> [DIRECTIONS]
What you return should match the data exactly, from the first line to the last.

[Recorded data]
· · · · · · ·
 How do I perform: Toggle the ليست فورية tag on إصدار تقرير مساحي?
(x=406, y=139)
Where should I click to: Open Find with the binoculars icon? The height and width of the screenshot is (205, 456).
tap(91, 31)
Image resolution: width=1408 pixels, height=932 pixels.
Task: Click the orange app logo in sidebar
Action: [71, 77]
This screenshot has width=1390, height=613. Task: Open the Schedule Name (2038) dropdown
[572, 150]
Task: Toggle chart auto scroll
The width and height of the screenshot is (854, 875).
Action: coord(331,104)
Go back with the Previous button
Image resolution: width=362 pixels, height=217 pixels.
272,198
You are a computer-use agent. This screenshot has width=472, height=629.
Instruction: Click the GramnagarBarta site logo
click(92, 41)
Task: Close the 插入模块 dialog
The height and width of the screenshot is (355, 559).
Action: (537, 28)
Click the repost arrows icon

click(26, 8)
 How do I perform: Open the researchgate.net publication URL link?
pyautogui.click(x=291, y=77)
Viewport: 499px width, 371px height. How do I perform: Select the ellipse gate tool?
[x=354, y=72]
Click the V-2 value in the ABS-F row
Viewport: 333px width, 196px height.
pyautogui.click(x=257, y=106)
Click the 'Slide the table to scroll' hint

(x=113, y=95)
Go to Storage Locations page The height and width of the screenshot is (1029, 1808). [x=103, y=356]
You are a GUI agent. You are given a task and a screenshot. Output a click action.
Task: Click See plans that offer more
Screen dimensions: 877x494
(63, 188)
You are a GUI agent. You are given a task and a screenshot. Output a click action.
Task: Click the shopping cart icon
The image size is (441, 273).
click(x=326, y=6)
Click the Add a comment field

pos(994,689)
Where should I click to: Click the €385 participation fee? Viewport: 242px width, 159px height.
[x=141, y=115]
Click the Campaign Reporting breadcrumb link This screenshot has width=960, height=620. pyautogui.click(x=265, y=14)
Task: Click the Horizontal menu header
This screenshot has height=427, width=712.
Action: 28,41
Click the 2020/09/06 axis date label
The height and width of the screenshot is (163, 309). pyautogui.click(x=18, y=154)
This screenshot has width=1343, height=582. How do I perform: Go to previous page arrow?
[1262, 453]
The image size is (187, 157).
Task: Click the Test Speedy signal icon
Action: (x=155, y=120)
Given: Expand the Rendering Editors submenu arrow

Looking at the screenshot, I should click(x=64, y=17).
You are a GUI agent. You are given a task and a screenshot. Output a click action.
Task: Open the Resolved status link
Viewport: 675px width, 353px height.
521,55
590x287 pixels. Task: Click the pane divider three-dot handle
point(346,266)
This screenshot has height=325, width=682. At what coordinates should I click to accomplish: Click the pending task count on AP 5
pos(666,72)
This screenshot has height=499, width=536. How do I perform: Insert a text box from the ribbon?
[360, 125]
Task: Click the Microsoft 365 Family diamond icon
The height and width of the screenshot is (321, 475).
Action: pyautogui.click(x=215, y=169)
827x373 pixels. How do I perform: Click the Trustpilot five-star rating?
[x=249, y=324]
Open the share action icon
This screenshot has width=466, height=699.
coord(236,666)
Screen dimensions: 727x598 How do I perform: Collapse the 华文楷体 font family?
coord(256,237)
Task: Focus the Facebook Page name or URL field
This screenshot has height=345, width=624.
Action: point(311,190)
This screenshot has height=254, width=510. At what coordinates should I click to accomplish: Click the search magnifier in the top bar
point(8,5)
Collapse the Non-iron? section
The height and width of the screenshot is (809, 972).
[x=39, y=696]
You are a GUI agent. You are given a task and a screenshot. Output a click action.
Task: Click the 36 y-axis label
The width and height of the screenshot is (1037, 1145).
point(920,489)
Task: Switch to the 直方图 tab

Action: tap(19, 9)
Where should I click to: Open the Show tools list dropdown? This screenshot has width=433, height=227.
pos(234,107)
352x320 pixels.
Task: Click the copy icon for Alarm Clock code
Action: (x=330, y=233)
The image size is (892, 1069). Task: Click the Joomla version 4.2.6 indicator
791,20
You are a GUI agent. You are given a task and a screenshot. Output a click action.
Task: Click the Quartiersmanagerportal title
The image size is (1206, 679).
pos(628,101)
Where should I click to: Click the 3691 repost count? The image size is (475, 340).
· · · · · · ·
> [COMPLETED TASK]
 How do I perform: Toggle the ليست فورية tag on إصدار تقرير مساحي?
(x=406, y=139)
Where should I click to: Open Find with the binoculars icon? The height and width of the screenshot is (205, 456).
tap(91, 31)
Image resolution: width=1408 pixels, height=932 pixels.
Task: Click the orange app logo in sidebar
Action: [71, 77]
This screenshot has width=1390, height=613. Task: Open the Schedule Name (2038) dropdown
[572, 150]
Task: Toggle chart auto scroll
The width and height of the screenshot is (854, 875).
Action: coord(331,104)
Go back with the Previous button
Image resolution: width=362 pixels, height=217 pixels.
272,198
You are a computer-use agent. This screenshot has width=472, height=629.
Instruction: Click the GramnagarBarta site logo
click(92, 41)
Task: Close the 插入模块 dialog
The height and width of the screenshot is (355, 559).
Action: (537, 28)
Click the repost arrows icon

click(26, 8)
 How do I perform: Open the researchgate.net publication URL link?
pyautogui.click(x=291, y=77)
Viewport: 499px width, 371px height. How do I perform: Select the ellipse gate tool?
[x=354, y=72]
Click the V-2 value in the ABS-F row
Viewport: 333px width, 196px height.
pyautogui.click(x=257, y=106)
Click the 'Slide the table to scroll' hint

(x=113, y=95)
Go to Storage Locations page The height and width of the screenshot is (1029, 1808). [x=103, y=356]
You are a GUI agent. You are given a task and a screenshot. Output a click action.
Task: Click See plans that offer more
Screen dimensions: 877x494
(63, 188)
You are a GUI agent. You are given a task and a screenshot. Output a click action.
Task: Click the shopping cart icon
The image size is (441, 273).
click(x=326, y=6)
Click the Add a comment field

pos(994,689)
Where should I click to: Click the €385 participation fee? Viewport: 242px width, 159px height.
[x=141, y=115]
Click the Campaign Reporting breadcrumb link This screenshot has width=960, height=620. pyautogui.click(x=265, y=14)
Task: Click the Horizontal menu header
This screenshot has height=427, width=712.
Action: 28,41
Click the 2020/09/06 axis date label
The height and width of the screenshot is (163, 309). pyautogui.click(x=18, y=154)
This screenshot has width=1343, height=582. How do I perform: Go to previous page arrow?
[1262, 453]
The image size is (187, 157).
Task: Click the Test Speedy signal icon
Action: (x=155, y=120)
Given: Expand the Rendering Editors submenu arrow

Looking at the screenshot, I should click(x=64, y=17).
You are a GUI agent. You are given a task and a screenshot. Output a click action.
Task: Open the Resolved status link
Viewport: 675px width, 353px height.
521,55
590x287 pixels. Task: Click the pane divider three-dot handle
point(346,266)
This screenshot has height=325, width=682. At what coordinates should I click to accomplish: Click the pending task count on AP 5
pos(666,72)
This screenshot has height=499, width=536. How do I perform: Insert a text box from the ribbon?
[360, 125]
Task: Click the Microsoft 365 Family diamond icon
The height and width of the screenshot is (321, 475).
Action: pyautogui.click(x=215, y=169)
827x373 pixels. How do I perform: Click the Trustpilot five-star rating?
[x=249, y=324]
Open the share action icon
This screenshot has width=466, height=699.
coord(236,666)
Screen dimensions: 727x598 How do I perform: Collapse the 华文楷体 font family?
coord(256,237)
Task: Focus the Facebook Page name or URL field
This screenshot has height=345, width=624.
Action: point(311,190)
This screenshot has height=254, width=510. At what coordinates should I click to accomplish: Click the search magnifier in the top bar
point(8,5)
Collapse the Non-iron? section
The height and width of the screenshot is (809, 972).
[x=39, y=696]
You are a GUI agent. You are given a task and a screenshot. Output a click action.
Task: Click the 36 y-axis label
The width and height of the screenshot is (1037, 1145).
point(920,489)
Task: Switch to the 直方图 tab

Action: tap(19, 9)
Where should I click to: Open the Show tools list dropdown? This screenshot has width=433, height=227.
pos(234,107)
352x320 pixels.
Task: Click the copy icon for Alarm Clock code
Action: (x=330, y=233)
The image size is (892, 1069). Task: Click the Joomla version 4.2.6 indicator
791,20
You are a GUI agent. You are given a task and a screenshot. Output a click action.
Task: Click the Quartiersmanagerportal title
The image size is (1206, 679).
pos(628,101)
Where should I click to: Click the 3691 repost count? The image size is (475, 340).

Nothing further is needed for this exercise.